‘Returning to the Corner Store’ Could Drive Higher Results for Global C-Store Chains

New 33-page whitepaper by the strategically allied firms explores major opportunities for the convenience retailing industry in the years to come. Advise from Bona Design Lab and HFA Architects and Engineers.

Ramping up local identity is a smart play for c-stores as they adapt to today’s disrupted marketplace, concludes a whitepaper by Bona Design Lab and HFA Architects and Engineers. The newly published, 33-page document is packed with advice for companies seeking to grow market share and cement customer loyalty in the convenience retailing industry.

Amid challenges like channel-blurring and ecommerce commoditization, “many c-store leaders are now refocusing on giving customers the social interaction they’ve been missing, and on making sure their stores convey a strong sense of local identity,” write veteran retail designer Joseph Bona, founder and president of Bona Design Lab, and HFA’s James Owens, a licensed architect with two decades of experience in c-store, retail and other sectors. The two firms announced a strategic alliance on Sept. 9.

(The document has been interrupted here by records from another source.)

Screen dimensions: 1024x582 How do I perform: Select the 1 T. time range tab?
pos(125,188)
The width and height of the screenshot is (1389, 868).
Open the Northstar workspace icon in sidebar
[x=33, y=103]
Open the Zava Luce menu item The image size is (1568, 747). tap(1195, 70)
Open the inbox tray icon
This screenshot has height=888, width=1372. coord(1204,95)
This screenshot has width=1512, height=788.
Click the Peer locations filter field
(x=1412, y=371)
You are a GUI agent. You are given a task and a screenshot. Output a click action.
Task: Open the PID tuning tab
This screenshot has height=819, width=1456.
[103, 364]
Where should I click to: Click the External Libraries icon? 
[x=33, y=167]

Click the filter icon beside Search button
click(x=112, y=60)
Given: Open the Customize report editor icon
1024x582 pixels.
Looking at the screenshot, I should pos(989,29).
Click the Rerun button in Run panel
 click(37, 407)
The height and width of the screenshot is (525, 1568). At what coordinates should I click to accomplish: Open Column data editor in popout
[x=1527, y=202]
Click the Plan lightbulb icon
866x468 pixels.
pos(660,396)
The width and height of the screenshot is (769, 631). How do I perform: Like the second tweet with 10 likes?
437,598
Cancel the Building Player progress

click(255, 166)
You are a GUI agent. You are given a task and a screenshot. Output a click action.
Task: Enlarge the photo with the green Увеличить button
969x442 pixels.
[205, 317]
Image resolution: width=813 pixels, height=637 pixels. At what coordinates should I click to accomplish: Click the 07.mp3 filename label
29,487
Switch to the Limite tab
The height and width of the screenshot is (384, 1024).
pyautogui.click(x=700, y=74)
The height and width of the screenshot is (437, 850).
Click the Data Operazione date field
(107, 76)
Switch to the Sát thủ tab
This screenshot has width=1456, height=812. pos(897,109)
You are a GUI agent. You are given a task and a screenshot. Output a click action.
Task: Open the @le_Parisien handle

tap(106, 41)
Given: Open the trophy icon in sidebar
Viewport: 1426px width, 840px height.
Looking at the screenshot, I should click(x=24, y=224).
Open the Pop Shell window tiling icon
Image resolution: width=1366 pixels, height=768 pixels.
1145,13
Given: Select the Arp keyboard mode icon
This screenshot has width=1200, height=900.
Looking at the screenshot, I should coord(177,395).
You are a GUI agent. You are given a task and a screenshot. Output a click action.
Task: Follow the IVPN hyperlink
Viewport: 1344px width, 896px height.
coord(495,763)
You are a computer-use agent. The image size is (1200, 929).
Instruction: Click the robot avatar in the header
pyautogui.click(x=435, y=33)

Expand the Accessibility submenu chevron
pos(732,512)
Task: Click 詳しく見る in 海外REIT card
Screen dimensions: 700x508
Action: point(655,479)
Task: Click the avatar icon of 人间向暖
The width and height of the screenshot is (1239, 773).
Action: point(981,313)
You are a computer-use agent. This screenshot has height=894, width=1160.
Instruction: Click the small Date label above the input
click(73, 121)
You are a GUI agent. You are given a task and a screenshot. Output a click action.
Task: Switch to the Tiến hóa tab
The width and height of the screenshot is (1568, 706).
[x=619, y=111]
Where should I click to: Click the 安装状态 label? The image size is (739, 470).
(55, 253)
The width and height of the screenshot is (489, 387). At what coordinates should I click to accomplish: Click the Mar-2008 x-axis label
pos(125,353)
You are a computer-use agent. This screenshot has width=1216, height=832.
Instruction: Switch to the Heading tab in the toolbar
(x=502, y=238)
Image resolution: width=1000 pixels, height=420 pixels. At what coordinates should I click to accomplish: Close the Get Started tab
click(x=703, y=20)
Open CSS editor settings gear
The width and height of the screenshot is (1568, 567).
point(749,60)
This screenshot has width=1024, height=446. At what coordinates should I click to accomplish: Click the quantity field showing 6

In Reimagining Sites & Stores: Perspectives on the Future of Convenience Retail,  Bona and Owens dive into five specific areas of opportunity for the global industry: Returning to the Corner Store; Integrating Omnichannel Offerings; Revolutionizing Convenience Foodservice; Anticipating Cultural Shifts; and Capitalizing on Electrification

For example, in the section titled “Returning to the Corner Store,” they offer tips for giving individual stores more of “that neighborhood feel.” These include:

  • Using products and their names, ingredients and flavor profiles to add a local touch. “That could be branded shrimp-and-grits at a store in South Georgia or a locally made, contest-winning cheesesteak in suburban Philly,” the authors note.
  • Offering opportunities to touch and feel the merchandise. A significant percentage of shoppers will continue to prefer handling products. “Even as you add the likes of contactless vending machines,” explain Bona and Owens, “make sure you also have more traditional options such as open chillers filled with fresh-made sandwiches.”
  • Leveraging interior design. Basic building blocks here include lighting, materials, colors, and graphics, all of which can be deftly used to emphasize human connection and that local touch. “The key is to ‘keep it real’ and strive for a unified and authentic experience,” they advise.
  • Getting more creative with outdoor spaces. In select markets with larger sites and lower real estate costs, c-stores could use picnic tables, free Wi-Fi, food trucks or other amenities to enliven the experience. “For example,” write Bona and Owens, “the store’s location next to a popular, multi-use trail could create an opportunity to offer customers a bike repair station, water fountains for dogs, and an outdoor gourmet coffee stand.”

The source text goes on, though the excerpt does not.